* Task description
Across the material below, how many lines contain the word "Remove"? Give only the number.

* Working data
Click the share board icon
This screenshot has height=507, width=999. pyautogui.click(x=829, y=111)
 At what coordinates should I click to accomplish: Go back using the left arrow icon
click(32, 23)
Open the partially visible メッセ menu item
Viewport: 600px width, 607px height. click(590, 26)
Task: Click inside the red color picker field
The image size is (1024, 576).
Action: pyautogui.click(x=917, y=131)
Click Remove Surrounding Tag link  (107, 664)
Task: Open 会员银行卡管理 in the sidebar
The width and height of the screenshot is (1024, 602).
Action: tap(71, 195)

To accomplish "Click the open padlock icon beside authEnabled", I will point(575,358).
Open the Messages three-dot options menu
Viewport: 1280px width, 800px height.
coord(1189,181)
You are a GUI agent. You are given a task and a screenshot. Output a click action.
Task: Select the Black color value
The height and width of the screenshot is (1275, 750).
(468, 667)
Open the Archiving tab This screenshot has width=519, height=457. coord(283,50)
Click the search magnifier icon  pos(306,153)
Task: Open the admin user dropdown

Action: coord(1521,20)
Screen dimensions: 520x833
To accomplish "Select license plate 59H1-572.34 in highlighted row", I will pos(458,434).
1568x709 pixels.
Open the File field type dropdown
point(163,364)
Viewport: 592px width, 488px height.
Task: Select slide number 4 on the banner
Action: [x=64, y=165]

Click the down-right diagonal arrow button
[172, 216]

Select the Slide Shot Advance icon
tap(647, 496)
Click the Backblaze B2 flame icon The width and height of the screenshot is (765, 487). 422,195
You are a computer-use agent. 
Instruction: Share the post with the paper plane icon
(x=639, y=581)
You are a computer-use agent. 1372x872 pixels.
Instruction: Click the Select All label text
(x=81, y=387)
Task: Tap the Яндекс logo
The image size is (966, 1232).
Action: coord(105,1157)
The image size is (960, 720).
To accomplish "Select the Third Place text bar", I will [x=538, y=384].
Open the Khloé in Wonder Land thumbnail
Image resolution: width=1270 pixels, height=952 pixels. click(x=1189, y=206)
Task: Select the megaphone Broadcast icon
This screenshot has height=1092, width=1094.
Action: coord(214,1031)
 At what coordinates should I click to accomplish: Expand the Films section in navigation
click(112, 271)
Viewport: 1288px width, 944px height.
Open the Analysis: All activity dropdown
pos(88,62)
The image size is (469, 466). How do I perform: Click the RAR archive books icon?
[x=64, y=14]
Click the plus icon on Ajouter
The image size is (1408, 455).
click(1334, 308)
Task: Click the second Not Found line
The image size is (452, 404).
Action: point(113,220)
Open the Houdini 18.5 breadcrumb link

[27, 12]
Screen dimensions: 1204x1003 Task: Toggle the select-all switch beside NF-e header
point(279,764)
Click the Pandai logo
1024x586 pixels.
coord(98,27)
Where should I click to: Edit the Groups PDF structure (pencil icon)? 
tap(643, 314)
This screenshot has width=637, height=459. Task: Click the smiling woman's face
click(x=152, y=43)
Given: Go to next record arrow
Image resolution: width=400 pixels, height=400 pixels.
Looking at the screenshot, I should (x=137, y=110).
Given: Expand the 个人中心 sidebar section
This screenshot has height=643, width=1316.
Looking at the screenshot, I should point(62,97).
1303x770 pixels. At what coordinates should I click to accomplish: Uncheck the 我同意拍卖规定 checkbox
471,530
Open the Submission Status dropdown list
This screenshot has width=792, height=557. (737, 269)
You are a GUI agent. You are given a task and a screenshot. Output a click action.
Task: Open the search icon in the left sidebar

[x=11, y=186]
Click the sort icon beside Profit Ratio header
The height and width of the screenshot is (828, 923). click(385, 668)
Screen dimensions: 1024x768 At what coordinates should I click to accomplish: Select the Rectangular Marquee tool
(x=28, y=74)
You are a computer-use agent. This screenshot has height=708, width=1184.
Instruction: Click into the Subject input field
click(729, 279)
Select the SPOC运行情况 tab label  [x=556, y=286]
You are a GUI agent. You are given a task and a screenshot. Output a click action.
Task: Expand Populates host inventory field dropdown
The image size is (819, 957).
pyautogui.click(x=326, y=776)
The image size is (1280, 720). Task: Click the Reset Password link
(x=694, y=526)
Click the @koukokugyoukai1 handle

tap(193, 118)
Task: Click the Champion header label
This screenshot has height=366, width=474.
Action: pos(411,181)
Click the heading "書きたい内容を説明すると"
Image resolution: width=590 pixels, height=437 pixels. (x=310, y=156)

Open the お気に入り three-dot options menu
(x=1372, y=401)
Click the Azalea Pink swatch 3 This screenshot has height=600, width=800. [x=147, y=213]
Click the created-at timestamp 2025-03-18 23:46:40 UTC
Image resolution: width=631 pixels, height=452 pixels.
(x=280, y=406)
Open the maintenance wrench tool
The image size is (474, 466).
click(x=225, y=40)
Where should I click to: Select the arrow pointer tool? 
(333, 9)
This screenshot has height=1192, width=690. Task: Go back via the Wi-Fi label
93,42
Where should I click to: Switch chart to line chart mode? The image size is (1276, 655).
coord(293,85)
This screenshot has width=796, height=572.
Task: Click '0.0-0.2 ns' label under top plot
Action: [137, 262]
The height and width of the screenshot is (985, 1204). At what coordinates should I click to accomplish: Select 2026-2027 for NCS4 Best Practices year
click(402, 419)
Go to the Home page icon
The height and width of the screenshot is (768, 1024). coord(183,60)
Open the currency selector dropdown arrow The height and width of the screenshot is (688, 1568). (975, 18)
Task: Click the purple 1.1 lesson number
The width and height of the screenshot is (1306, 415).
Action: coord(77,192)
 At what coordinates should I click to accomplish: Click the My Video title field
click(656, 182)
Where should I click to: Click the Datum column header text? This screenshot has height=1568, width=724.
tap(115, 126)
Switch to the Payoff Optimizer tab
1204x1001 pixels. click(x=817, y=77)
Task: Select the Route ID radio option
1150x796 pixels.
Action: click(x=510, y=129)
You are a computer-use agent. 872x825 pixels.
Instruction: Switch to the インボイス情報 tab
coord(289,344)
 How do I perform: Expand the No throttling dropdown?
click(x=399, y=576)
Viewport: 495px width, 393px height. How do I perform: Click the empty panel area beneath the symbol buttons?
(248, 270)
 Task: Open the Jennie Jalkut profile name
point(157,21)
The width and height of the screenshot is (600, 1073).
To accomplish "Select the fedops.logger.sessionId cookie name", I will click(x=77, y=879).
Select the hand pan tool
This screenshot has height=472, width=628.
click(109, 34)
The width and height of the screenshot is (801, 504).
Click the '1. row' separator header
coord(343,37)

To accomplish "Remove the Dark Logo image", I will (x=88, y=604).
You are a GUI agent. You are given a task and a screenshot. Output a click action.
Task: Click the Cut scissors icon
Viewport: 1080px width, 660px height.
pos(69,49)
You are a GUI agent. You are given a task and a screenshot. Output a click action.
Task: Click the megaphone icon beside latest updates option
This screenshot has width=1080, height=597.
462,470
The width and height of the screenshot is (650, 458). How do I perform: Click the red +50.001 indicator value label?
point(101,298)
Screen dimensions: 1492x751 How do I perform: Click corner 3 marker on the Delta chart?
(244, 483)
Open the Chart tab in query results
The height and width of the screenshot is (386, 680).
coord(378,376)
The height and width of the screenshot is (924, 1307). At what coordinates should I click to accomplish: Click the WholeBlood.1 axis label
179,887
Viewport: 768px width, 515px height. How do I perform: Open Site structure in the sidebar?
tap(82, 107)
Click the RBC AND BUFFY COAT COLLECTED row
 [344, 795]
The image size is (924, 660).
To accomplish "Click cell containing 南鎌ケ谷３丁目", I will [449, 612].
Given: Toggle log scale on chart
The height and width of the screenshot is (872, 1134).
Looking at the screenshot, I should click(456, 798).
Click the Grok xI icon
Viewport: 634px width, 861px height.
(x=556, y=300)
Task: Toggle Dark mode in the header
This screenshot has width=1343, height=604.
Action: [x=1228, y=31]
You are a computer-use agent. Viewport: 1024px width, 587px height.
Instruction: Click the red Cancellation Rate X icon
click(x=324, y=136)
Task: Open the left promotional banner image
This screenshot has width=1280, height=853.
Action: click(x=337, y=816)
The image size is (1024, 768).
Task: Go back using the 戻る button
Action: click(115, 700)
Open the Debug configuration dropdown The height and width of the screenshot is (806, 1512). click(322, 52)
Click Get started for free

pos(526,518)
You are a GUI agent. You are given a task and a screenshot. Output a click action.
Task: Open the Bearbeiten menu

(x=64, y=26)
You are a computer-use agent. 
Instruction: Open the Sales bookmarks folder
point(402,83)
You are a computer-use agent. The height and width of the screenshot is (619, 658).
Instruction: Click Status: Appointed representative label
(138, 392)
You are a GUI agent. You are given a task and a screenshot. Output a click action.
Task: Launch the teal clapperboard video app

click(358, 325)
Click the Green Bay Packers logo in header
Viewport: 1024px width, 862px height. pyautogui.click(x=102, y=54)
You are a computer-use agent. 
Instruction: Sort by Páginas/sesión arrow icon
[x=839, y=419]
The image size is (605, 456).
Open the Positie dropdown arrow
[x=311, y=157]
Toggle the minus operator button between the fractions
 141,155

* Solution to the exercise
2